A solo tres kilómetros del centro urbano, el río Ctalamochita —también llamado río Municipal Almafuerte— es otro de los tesoros locales. Rodeado por una vegetación generosa y con aguas claras, este río es ideal para pasar un día en familia bajo las sombras de antiguas arboledas, entre mates, risas y caminatas.

Historia, cultura y sabores con sello local

Pero Almafuerte no es solo naturaleza. Para quienes buscan comprender su identidad, hay paradas ineludibles.
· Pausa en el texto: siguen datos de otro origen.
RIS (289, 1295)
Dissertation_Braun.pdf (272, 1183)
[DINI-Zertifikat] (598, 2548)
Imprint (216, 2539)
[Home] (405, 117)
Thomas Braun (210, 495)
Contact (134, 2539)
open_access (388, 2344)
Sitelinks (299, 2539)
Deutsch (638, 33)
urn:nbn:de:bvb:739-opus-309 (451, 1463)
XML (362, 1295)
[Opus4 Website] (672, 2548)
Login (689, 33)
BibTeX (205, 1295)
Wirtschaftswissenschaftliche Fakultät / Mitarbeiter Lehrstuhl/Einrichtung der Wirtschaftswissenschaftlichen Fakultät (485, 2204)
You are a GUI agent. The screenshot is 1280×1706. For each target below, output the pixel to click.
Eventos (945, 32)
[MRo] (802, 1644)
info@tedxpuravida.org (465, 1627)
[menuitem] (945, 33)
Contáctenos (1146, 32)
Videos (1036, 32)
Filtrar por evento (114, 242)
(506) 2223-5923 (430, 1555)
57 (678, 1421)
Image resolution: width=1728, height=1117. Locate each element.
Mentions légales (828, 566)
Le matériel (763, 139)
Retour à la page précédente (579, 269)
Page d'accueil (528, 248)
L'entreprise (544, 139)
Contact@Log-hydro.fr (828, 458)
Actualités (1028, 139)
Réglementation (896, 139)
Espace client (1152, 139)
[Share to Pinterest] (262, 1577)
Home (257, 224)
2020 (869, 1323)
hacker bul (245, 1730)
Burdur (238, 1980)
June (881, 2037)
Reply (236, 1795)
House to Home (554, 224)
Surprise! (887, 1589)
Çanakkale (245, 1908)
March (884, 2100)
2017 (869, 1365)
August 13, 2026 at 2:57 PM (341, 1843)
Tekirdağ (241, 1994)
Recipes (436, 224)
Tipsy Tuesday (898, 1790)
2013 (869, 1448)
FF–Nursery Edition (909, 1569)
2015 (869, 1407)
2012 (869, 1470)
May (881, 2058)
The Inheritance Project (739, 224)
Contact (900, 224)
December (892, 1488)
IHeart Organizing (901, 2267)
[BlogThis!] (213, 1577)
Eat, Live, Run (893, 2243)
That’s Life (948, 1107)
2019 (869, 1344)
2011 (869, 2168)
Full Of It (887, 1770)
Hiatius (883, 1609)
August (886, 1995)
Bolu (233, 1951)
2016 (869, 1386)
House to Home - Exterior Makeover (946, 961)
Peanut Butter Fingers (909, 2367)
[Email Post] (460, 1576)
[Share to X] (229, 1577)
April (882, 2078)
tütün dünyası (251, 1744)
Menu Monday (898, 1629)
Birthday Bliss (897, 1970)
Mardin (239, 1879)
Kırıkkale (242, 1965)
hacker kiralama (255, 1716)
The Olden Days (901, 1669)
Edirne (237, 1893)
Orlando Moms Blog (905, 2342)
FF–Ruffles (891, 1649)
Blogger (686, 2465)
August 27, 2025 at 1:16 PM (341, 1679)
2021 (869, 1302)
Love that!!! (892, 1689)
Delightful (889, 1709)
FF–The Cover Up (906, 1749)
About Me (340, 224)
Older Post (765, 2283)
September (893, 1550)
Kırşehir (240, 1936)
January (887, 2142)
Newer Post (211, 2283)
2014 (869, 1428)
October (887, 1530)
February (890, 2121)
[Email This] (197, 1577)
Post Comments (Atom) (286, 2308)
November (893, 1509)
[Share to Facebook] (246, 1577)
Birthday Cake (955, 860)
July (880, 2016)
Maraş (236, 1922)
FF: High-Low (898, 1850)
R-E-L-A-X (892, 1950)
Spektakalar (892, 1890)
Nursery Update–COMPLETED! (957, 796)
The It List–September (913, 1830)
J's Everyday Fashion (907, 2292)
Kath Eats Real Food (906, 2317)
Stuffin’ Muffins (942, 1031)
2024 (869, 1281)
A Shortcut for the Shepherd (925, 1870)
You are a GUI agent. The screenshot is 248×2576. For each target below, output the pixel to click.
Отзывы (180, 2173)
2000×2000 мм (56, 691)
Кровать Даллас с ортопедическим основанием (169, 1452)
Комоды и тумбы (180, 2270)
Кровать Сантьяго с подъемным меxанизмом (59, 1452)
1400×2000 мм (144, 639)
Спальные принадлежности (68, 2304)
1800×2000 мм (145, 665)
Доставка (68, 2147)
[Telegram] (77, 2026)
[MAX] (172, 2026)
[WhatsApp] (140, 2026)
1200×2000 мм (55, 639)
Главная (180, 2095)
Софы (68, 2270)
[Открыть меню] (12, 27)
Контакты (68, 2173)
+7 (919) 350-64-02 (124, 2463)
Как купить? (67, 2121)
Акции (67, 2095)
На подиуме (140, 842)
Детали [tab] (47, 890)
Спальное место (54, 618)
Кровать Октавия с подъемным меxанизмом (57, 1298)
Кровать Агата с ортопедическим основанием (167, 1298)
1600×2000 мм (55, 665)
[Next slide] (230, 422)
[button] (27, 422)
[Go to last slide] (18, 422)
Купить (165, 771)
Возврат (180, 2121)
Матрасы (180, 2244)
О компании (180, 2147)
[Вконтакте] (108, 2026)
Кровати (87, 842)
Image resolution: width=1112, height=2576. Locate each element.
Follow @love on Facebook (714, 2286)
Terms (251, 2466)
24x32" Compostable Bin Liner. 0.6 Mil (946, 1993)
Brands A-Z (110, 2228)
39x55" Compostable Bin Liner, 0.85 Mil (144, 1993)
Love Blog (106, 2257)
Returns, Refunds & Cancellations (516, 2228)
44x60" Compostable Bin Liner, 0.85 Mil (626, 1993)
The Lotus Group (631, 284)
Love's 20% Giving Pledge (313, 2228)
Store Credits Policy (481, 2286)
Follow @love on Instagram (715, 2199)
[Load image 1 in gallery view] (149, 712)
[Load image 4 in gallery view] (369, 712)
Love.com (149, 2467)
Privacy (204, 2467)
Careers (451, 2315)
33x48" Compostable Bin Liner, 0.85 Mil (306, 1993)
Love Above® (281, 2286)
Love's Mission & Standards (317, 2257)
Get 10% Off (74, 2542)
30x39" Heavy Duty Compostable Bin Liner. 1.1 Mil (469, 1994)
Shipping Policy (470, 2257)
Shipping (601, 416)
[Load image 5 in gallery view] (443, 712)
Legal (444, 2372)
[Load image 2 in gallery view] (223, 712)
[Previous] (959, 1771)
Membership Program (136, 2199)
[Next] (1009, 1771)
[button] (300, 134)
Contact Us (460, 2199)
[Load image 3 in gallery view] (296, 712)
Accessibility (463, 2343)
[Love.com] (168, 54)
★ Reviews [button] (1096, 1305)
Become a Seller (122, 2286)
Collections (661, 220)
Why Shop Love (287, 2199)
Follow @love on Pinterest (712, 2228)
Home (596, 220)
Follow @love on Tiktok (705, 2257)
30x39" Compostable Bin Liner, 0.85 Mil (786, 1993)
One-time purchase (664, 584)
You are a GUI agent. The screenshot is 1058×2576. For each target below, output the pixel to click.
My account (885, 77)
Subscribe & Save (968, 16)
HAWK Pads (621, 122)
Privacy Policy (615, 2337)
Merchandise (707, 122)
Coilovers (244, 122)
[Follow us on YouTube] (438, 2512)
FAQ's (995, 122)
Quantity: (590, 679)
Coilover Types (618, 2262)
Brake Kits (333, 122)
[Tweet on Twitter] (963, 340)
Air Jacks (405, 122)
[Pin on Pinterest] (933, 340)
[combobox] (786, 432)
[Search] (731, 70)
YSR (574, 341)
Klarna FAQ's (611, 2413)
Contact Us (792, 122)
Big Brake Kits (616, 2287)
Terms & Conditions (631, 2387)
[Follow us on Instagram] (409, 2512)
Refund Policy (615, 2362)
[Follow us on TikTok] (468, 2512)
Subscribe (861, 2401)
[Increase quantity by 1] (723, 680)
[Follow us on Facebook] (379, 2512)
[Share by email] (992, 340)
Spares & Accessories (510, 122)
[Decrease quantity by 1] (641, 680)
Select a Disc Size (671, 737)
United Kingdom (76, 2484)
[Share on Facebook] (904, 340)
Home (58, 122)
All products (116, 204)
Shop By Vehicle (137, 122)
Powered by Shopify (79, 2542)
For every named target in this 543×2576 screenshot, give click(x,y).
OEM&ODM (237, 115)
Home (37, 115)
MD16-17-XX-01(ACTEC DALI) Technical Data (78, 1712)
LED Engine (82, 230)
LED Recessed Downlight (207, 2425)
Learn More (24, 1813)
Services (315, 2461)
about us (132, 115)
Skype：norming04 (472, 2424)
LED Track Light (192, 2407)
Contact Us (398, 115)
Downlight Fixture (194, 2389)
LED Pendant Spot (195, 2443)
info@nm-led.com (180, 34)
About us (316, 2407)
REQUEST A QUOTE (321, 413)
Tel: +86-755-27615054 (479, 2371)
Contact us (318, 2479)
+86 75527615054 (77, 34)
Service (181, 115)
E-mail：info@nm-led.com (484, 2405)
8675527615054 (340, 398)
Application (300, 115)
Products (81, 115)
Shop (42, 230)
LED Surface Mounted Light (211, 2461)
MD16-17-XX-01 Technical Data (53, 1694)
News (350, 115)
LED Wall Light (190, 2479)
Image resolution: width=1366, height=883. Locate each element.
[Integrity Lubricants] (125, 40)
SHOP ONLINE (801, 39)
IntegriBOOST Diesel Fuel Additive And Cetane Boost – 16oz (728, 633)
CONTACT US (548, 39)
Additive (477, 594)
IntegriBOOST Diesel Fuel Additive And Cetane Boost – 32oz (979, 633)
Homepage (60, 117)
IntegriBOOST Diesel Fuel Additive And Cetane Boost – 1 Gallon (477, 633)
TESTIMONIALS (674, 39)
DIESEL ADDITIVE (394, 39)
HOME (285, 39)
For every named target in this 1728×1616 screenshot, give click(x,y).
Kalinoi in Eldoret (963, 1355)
La antigua estación del ferrocarril alberga hoy el Museo MARC (Museo Antropológico Regional de Calamuchita), un espacio que guarda la memoria del pueblo y de la región. También se recomienda recorrer el canal Molina y visitar la iglesia San Pedro, construcciones que forman parte del patrimonio histórico local.

La gastronomía suma su aporte a la experiencia. Además de restaurantes, bares, parrillas y comedores con platos regionales, en Almafuerte se destacan los productos caseros: escabeches, chacinados, dulces, quesos de cabra, dulce de leche y cervezas artesanales se encuentran fácilmente en ferias y comercios locales. Cada sabor tiene algo de la historia y del paisaje que lo rodea.